By the time we met up with our final model, Abdul, the light was pretty much gone. I bumped my ISO to 800 (any higher and the photos from the XSi are horrid) to try and get a decent shutter speed for hand-holding. Too bad I cut off his fingers, I liked the look of this shot. To keep him a bit warmer he was shadow boxing, it would be been cool if the light was out more that I could capture him doing that. Perhaps another day?
We spent a good 3 hours with the 4 various models. It was fun being able to shoot different people in different locations. I will have to figure out in the next few days how do complete my assignment. If the weather gets better (as it supposed to for the weekend) I might steal Robyn and take her down to the beach to do some of the photos. Since I won’t have a reflector, I’ll have to use my flash to fill in the shadows if I do the hard contrast light shots, even the backlit too I suppose.

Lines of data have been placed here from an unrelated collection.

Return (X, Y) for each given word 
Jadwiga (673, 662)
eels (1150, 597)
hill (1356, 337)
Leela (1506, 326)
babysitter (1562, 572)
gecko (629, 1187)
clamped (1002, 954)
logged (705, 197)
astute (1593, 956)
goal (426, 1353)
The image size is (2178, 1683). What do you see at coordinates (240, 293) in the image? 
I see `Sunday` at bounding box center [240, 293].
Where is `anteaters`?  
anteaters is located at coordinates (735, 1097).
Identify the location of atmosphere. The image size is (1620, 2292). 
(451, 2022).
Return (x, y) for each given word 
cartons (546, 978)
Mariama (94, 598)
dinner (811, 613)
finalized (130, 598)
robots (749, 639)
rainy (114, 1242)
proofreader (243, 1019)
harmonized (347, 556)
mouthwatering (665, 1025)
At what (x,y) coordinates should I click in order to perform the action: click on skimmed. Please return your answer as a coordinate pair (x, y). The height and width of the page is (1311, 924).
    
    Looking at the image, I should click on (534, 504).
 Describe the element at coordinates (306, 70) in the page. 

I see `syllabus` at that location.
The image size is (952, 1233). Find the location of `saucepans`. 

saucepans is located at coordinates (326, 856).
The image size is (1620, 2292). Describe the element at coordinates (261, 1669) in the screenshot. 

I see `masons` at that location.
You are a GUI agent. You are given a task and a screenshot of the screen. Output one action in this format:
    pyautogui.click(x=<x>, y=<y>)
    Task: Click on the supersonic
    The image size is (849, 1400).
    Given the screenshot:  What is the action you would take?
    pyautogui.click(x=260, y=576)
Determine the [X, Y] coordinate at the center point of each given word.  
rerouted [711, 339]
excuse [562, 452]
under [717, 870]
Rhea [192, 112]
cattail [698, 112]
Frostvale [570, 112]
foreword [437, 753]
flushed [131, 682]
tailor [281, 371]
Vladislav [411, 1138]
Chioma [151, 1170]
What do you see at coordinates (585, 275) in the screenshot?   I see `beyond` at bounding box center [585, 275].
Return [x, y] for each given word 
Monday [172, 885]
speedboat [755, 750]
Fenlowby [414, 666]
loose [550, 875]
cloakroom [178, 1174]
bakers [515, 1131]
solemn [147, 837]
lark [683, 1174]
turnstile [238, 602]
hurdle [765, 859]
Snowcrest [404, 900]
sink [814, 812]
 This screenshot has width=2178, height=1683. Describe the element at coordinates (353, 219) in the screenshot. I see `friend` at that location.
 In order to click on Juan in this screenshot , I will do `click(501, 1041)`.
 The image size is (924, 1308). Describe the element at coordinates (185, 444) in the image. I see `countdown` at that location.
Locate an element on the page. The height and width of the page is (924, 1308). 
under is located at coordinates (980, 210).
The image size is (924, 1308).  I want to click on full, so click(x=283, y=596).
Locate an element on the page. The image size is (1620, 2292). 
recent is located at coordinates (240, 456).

I think I would like to shoot one model with a fellow seasoned photographer for a few hours one day. That way, they can help me learn the ropes shooting people better. Posing, directing and making the model feel comfortable, while also making me feel less shy.
I have 2 assignments due this Monday, and either one is not complete. I better get at it then! Our next shoot wil be Week 7 and we’ll be doing Composition, Depth-of-Field and Motion on location. We will also be assigned our 4th assignment at that time too.
What do you think? How could I improve the photos above? Any advice on composition?
Tyler Tip of the Day: When shooting people, always try and have their eyes in focus. It’s not as easy as it might seem, especially when working with a really shallow depth-of-field!